By Tim Gallagher | Posted: Sunday, October 26, 2008
For Dennis Weidemann there was no higher purpose in the summer of 1979 than being in a canoe.

A canoe purchased at a garage sale. One that still carried faded images of the U.S. Bicentennial painted across it for a parade three years earlier.

But that's what carried Weidemann and three buddies from Remsen, Iowa, some 1,400 miles north to Hudson Bay. Weidemann, now 50 and living in Madison, Wis., has written a book, "This Water Goes North," to share what he, Hank Kohler, Keith Kohler and Rich Wiebke learned in 2 1/2 months in the wilderness that summer as they paddled a couple of second-hand canoes through the wilderness from a spot near Fergus Falls, Minn., to York Factory on Hudson Bay.

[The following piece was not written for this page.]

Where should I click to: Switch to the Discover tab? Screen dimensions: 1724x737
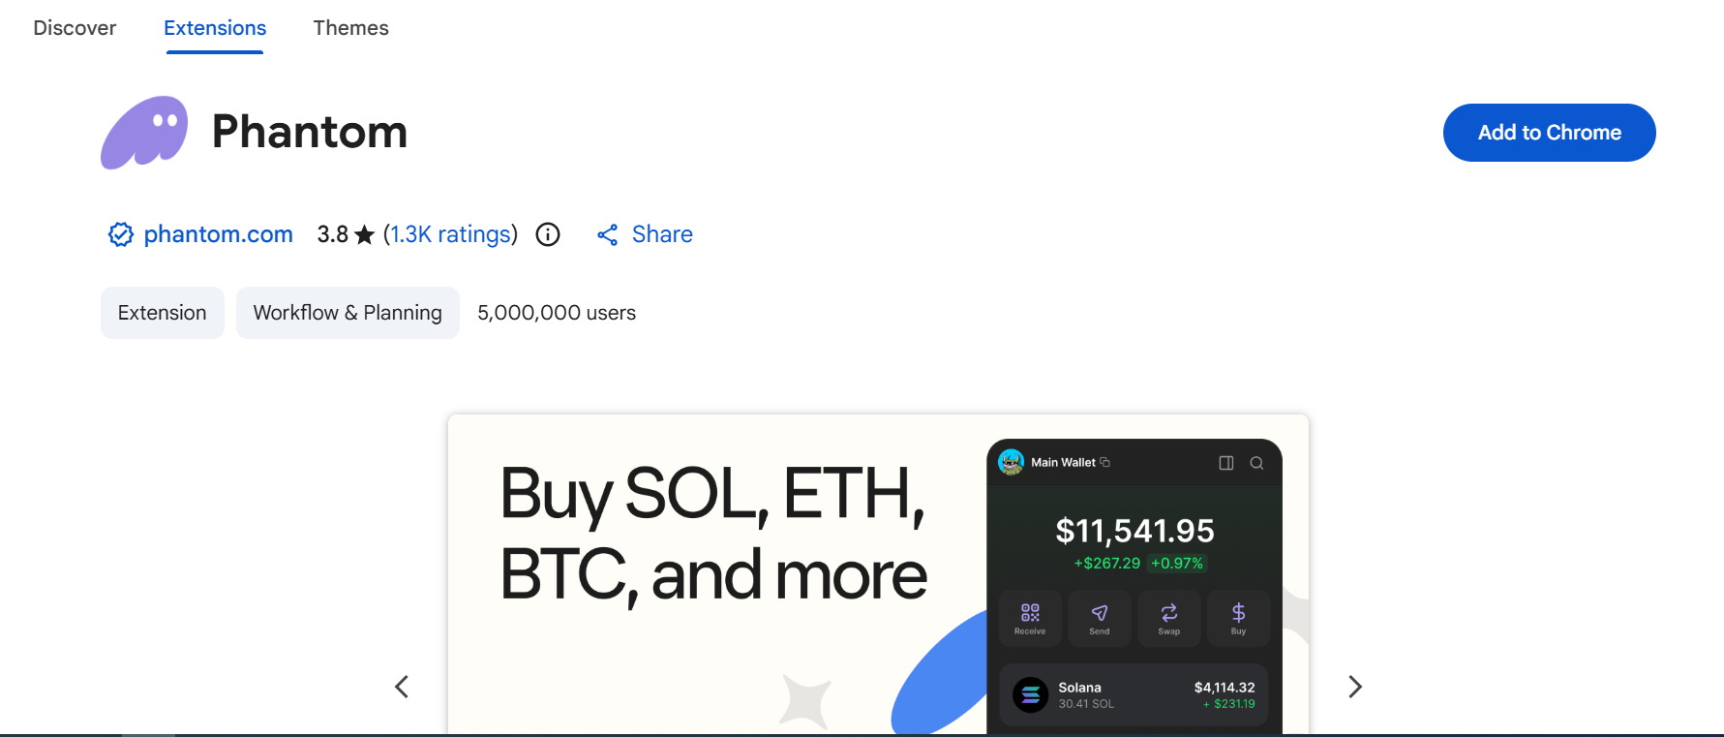pos(74,28)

Weidemann will present a slide show at 7 p.m. Tuesday at the Wilbur Aalfs Main Library in Sioux City in conjunction with Book People, where readers may find the book.

Why write it now?

"For many years we were content to keep it to ourselves," says Weidemann. "And then three years ago I was speaking to a friend who has heard me talk about it before. He asked em to stop because he wanted to call his grandkids over to listen. It occurred to me that adventure isn't just for the people who were there; it should be shared.

"I'm hoping the book now will give people the motivation to go and live out their dreams."

This "dream" was nearly a nightmare more than once. On the third day of the trek, Wiebke and Weidemann were pinned in the water below a dam, the result of a tree impeding their progress.

"We got lucky," he recalled. "The canoe filled with water and it was then heavy enough to push the branches through, taking us with it."

The title is traced to a fishing trip Hank Kohler took with his father from Remsen to a spot near East Leaf Lake, Minn., nearly four decades ago. Hank's dad asked him where they water flowed.

"Like all good Iowans, Hank told his dad the water flowed south into the Mississippi River and eventually to the Gulf of Mexico," said Weidemann.

His father corrected him, and told him this water ran north to Hudson Bay. The seed for a dream was planted at that moment. As a 21-year--old Kohler and three buddies attacked it, seeing for themselves where the water went.

Where are they now?
Here's what the four men who took canoes to York Factory in 1979 are up to now:
Dennis Weidemann, an author in Madison, Wis;
Rich Wiebke, a stay-at-home dad in Salt Lake City, Utah;
Keith Kohler, a researcher at the Iowa State University Soil Tilth lab;
Hank Kohler, owner of Happy Joe's restaurant in Ames, the very restaurant he left in 1979 to embark on this adventure.